◆ **DIRECTIONS FOR THIS TASK**
Extract, word for word, everything from "Robin Mix glassblower" down to "around the country." in the text below on Venetian-style glassblowing in Vermont.

---------- EXCERPT PROVIDED ----------

Glassy-Eyed in Vermont

Robin Mix celebrates and elevates the traditions and techniques of Venetian glassblowing in his Vermont studio.

Robin Mix had romantic notions about studying glassblowing from the masters of Murano in Venice, Italy, but they didn’t welcome many American artists back in the 1970s. So he went to Sweden instead, where its own well-entrenched glass craft—less revered and tradition-steeped than in Murano—allowed him to develop his skills. He started shaping molten glass about eight hours a day for a tradesman and then moved to the Orrefors factory.

In his free time, Mix escaped to classes and collaborations with other glassmakers in Amsterdam and Copenhagen. He taught some classes, too, and sold some of his first work. Back the States, he continued his education in Seattle, a U.S. hub of glassblowing. “I was very drawn to the people who were trying to master it,” whose goals were to “try to be the determinant of what happens with glass,” Mix says.

The Murano style inspires Mix, but he has made it his own. It took him years to command the complicated murrini method, he says. Dating back centuries, murrini involves the melding of glass canes in an oven into masses that are cut by cross-section into a sheet. The sheet is rolled up and closed before Mix blows it into shape. The combined canes create an intricate tapestry of colorful squares or bubbles, sculpted into a vase.

Robin Mix glassblower

Mix’s murrini grew more and more detailed, requiring him to craft his colors from scratch. He needed lighter hues that didn’t end up looking like dark blobs when combined, and the colors changed the metal content in the glass, so he had to continually adjust the heating and cooling. “It’s a very obvious manifestation of physical labor,” he says. “I took it about as far as I could go.”

Mix’s other glass vessels use techniques that turn them striped or plain or into abstract patterns. For years, he sold his work through luxury department store Barneys New York and in galleries around the country.

---------- SOURCE MATERIAL ----------

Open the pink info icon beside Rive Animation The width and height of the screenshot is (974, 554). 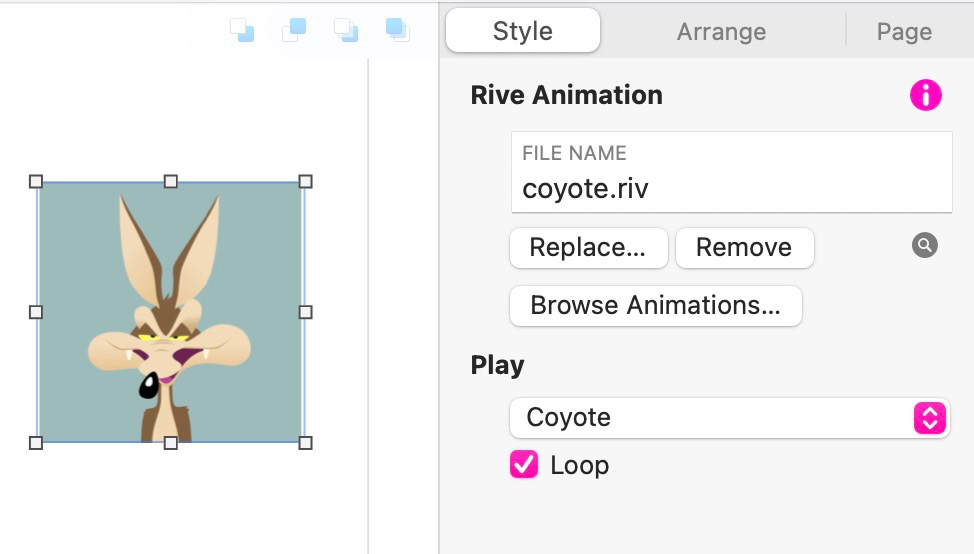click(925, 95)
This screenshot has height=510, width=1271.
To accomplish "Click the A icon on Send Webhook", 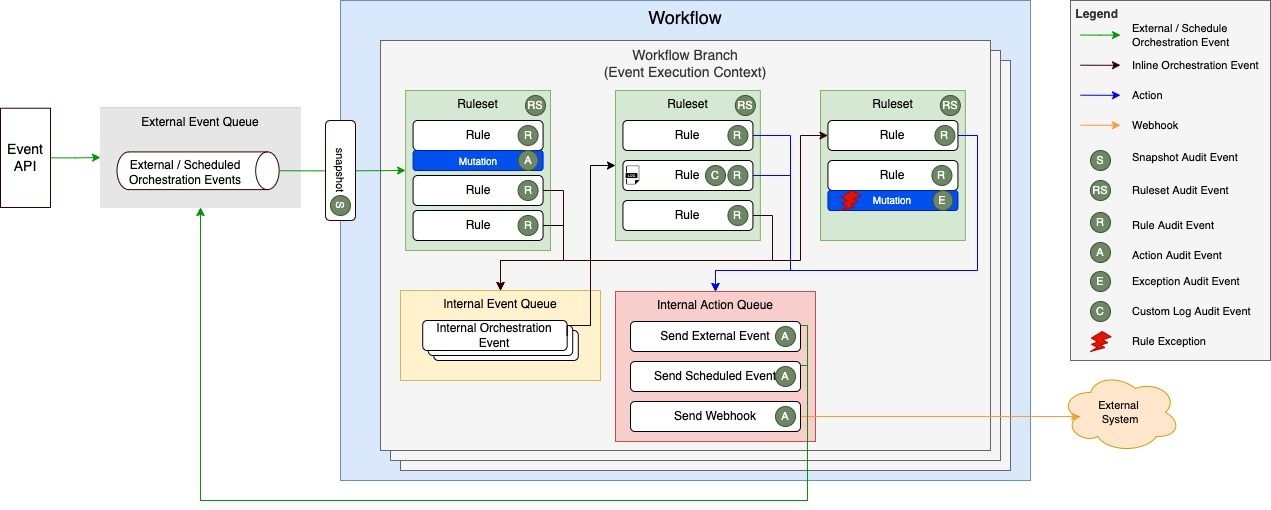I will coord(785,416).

----------

◆ **TASK SOLUTION**
Robin Mix glassblower

Mix’s murrini grew more and more detailed, requiring him to craft his colors from scratch. He needed lighter hues that didn’t end up looking like dark blobs when combined, and the colors changed the metal content in the glass, so he had to continually adjust the heating and cooling. “It’s a very obvious manifestation of physical labor,” he says. “I took it about as far as I could go.”

Mix’s other glass vessels use techniques that turn them striped or plain or into abstract patterns. For years, he sold his work through luxury department store Barneys New York and in galleries around the country.